コロナ禍を契機に進むサウジ国内製造業振興プロジェクト

(サウジアラビア)

リヤド発

2020年08月28日

サウジアラビア国内メディアに、「メード・イン・サウジアラビア・プロジェクト」という言葉が登場し始めた(8月24日付「アラブ・ニュース」など)。プロジェクトを主導するのは産業・鉱物資源省で、詳細は未発表ながら、国内の製造業を発展させるために、国民に国産品を進んで購入してもらおうという取り組みだ。石油への依存度を減らし、国内産業の多角化を目指すことは2016年から始まった国家長期計画「ビジョン2030」に基づく改革の方向とも合致する。また、新型コロナウイルス禍により、世界中でマスクなどの医療用品や食料確保が課題となったことも、国内供給体制強化のモチベーションになっているとみられる。

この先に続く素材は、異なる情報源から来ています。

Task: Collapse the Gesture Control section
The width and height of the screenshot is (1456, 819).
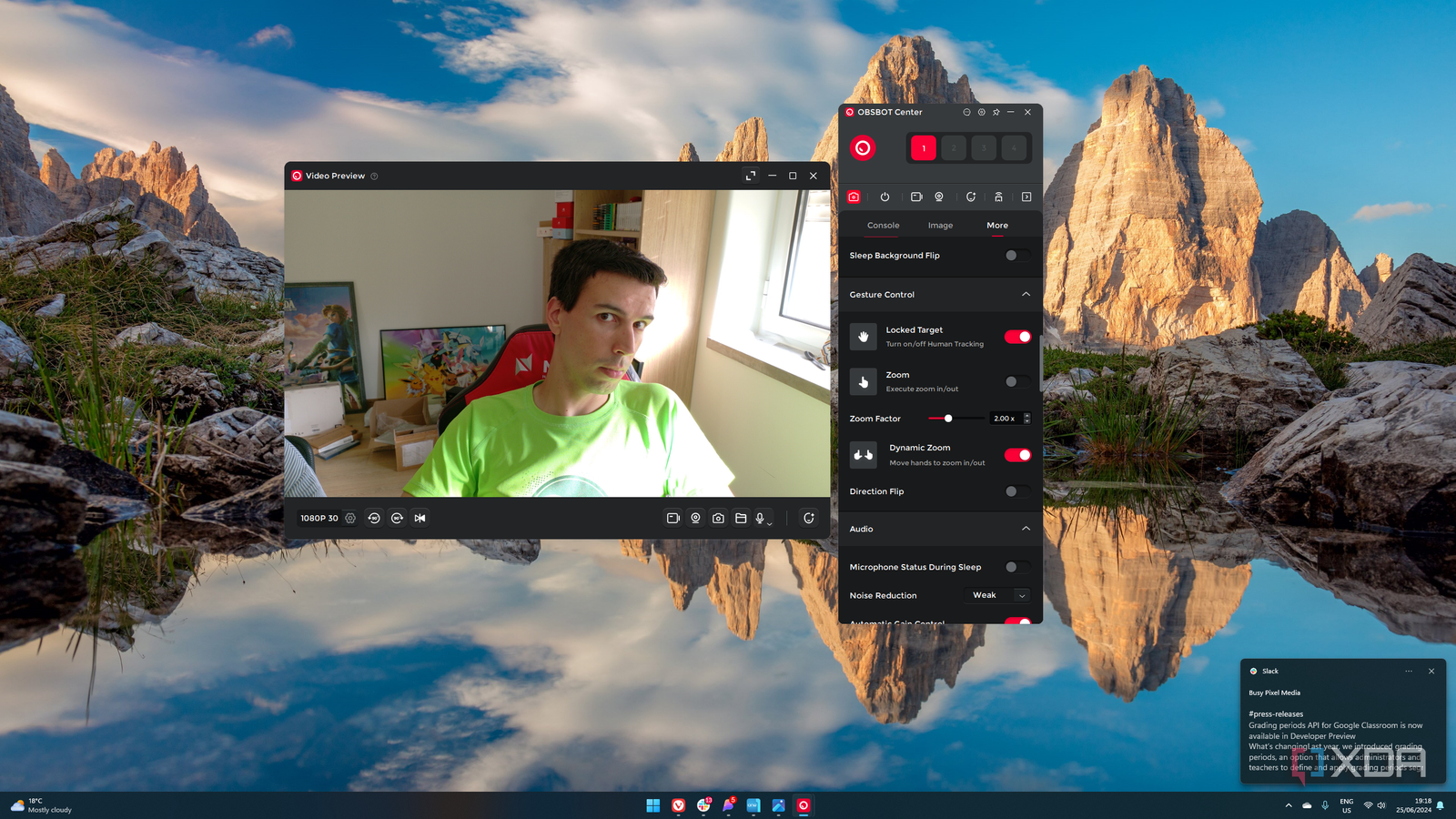Action: 1026,294
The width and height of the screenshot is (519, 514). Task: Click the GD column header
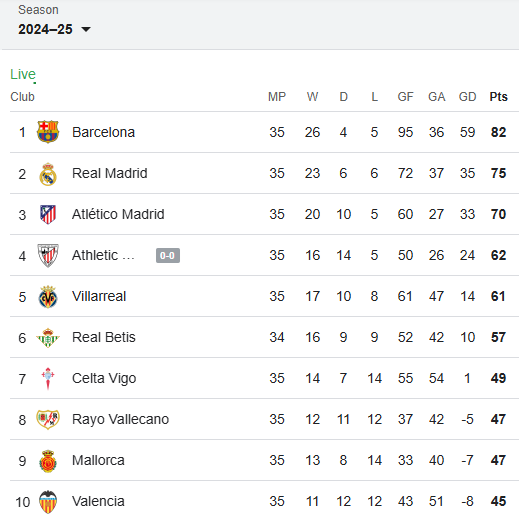tap(467, 97)
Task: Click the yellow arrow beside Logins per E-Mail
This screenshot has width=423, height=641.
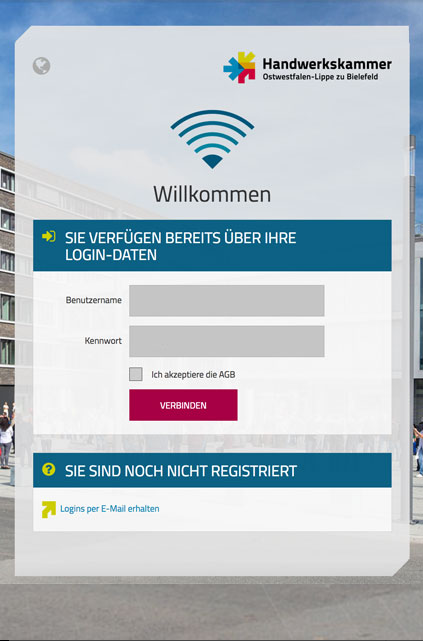Action: [x=49, y=509]
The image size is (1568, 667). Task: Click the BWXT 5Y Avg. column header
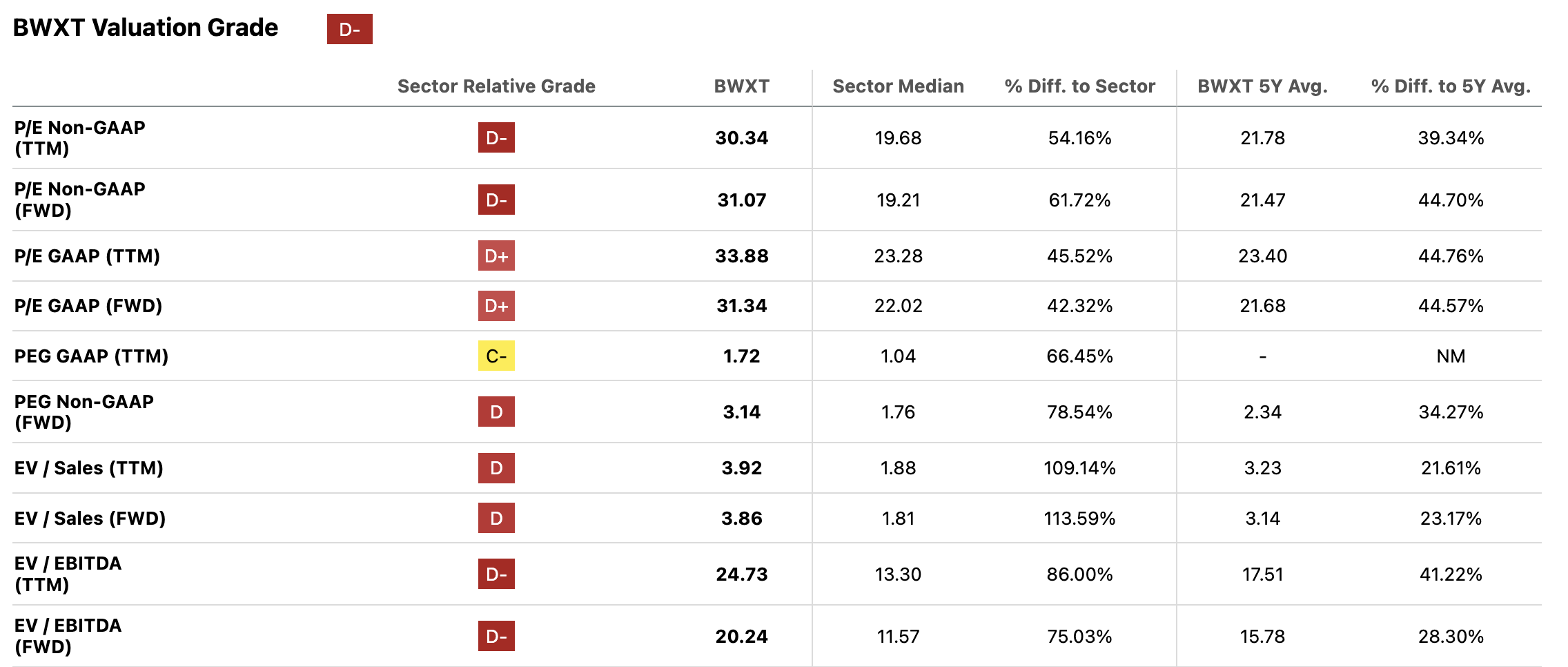[x=1262, y=86]
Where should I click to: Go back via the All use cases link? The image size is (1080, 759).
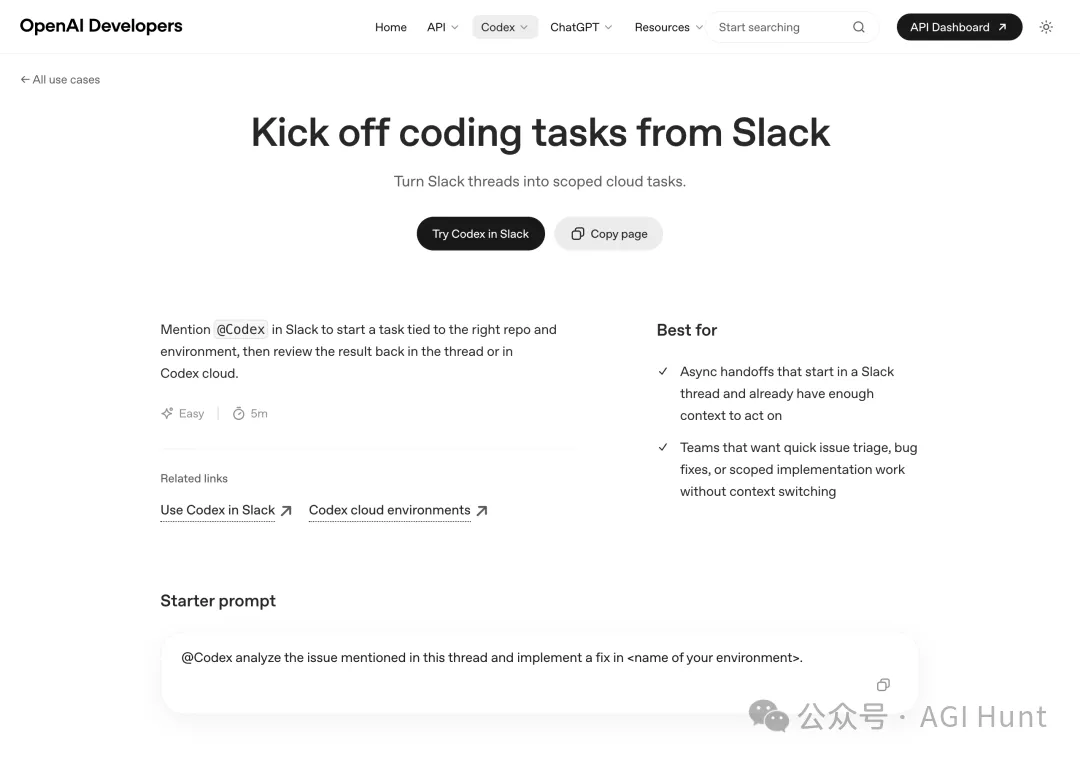point(65,79)
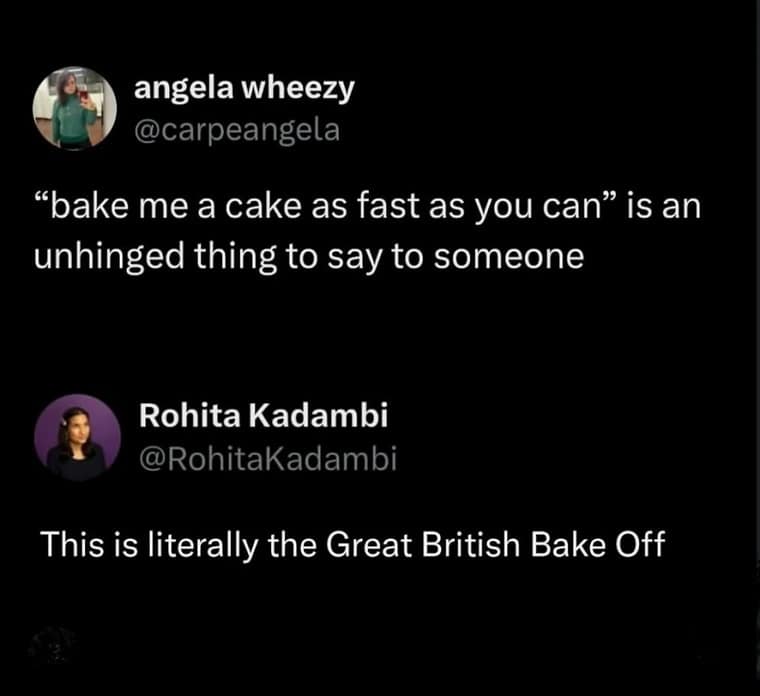Viewport: 760px width, 696px height.
Task: Click the @carpeangela handle
Action: click(x=237, y=130)

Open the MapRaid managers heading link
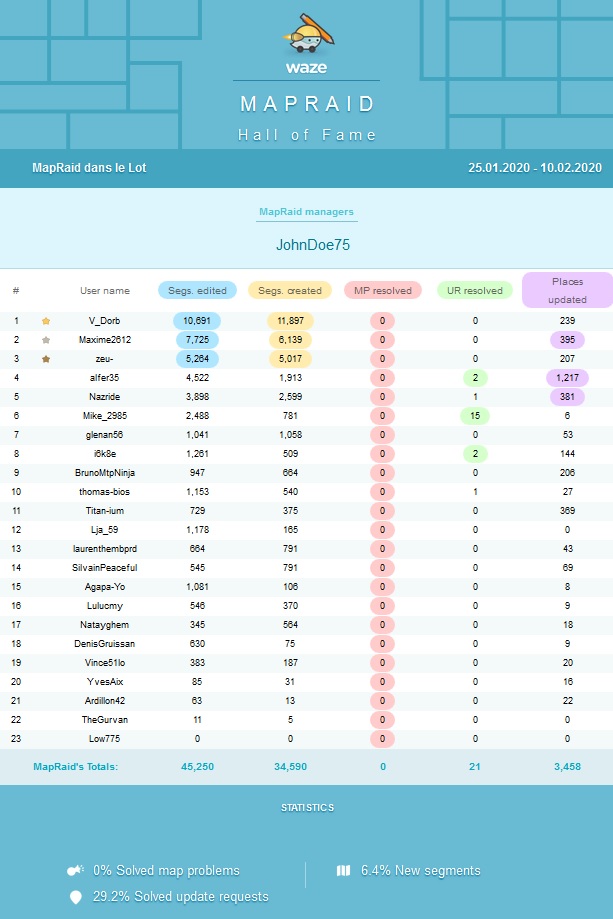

プロジェクトの構想には、製造分野における外国投資誘致の強化も含まれている。サウジアラビアは6月に一部の品目で輸入関税を引き上げたが(2020年6月22日記事参照)、この狙いとして、コロナ禍で悪化する国家財政の歳入拡大策の1つと目される以外に、輸入品の参入障壁を高くすることで、国内での製造をより活発化させたい思惑もある、との見方もされている。また、現地調達・政府購買庁は同時期に、政府が調達する医療用品29品目を国産品に限定するとの発表も行っており〔6月3日付サウジアラビア国営通信(SPA)外部サイトへ、新しいウィンドウで開きます〕、国内製造の強化と国産品優先調達の流れがより明確になってきている。

サウジアラビアでの製造基盤といえば、石油精製や石油化学関連がまず思い浮かぶが、国内の専門家の間では、3DプリンターやIoT(モノのインターネット)などのデジタル技術を活用した、先進的なモノづくりに取り組む企業が国内に増えることを期待する声がある。その実現のためには、国内の技術開発や、研究機関が企業サポートを積極的に提供することが肝要としている。

新型コロナウイルスの感染拡大を受け、サウジアラビアでは社会のデジタル化がより急速に進んでいることもあり、石油・石油化学のイメージだけでは判断できない、ビジネス機会の拡大の可能性を秘めているが、製造分野におけるローカライゼーションの強化や、それを支える国産品優遇調達制度が、計画どおりの経済効果をもたらすかは、やや長い目で見ておく必要がある。